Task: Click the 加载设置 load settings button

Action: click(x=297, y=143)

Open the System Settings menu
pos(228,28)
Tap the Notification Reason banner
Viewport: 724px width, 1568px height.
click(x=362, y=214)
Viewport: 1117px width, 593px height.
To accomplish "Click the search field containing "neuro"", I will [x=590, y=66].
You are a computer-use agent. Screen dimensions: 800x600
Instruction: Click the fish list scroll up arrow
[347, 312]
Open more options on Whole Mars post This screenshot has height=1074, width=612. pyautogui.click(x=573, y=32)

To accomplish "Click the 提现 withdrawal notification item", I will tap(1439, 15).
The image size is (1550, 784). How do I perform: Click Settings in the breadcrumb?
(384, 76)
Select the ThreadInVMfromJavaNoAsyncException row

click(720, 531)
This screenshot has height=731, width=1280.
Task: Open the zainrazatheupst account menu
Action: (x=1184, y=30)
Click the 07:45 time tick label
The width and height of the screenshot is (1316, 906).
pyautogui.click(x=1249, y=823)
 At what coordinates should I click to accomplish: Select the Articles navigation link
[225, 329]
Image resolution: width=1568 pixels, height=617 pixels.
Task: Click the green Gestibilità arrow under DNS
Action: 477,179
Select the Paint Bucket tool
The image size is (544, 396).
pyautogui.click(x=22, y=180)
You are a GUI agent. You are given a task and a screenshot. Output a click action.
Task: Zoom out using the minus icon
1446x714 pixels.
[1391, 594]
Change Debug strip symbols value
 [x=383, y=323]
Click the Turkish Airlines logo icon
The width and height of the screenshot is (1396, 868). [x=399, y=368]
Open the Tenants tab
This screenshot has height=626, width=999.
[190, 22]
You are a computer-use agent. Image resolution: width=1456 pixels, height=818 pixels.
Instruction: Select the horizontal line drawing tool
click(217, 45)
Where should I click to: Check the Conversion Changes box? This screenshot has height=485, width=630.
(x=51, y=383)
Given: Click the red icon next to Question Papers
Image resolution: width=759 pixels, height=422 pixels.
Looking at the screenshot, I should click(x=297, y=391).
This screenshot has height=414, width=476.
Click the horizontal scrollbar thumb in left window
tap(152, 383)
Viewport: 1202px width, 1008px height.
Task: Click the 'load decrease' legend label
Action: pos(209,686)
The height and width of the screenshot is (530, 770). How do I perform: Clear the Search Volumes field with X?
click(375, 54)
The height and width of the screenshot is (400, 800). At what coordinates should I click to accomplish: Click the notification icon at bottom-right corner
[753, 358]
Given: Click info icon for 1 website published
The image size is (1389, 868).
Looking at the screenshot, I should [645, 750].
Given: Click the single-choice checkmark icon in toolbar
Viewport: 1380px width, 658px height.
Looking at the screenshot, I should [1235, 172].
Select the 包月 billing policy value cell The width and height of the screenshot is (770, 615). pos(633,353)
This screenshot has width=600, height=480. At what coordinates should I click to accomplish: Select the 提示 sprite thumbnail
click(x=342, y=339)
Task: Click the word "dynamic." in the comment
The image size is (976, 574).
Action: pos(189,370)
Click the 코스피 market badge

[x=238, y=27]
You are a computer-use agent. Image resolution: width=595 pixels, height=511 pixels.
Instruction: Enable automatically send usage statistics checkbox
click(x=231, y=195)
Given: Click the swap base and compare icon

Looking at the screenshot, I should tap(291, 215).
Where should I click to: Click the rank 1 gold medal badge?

________________________

◆ TASK TO CARRY OUT ◆
Rewrite the data from the line holding "This screenshot has height=414, width=476." through the line holding "click(375, 54)", inclusive, replacing "thumb" with "handle" and changing nothing else. Return only those lines.

◆ SOLUTION BELOW ◆
This screenshot has height=414, width=476.
Click the horizontal scrollbar handle in left window
tap(152, 383)
Viewport: 1202px width, 1008px height.
Task: Click the 'load decrease' legend label
Action: pos(209,686)
The height and width of the screenshot is (530, 770). How do I perform: Clear the Search Volumes field with X?
click(375, 54)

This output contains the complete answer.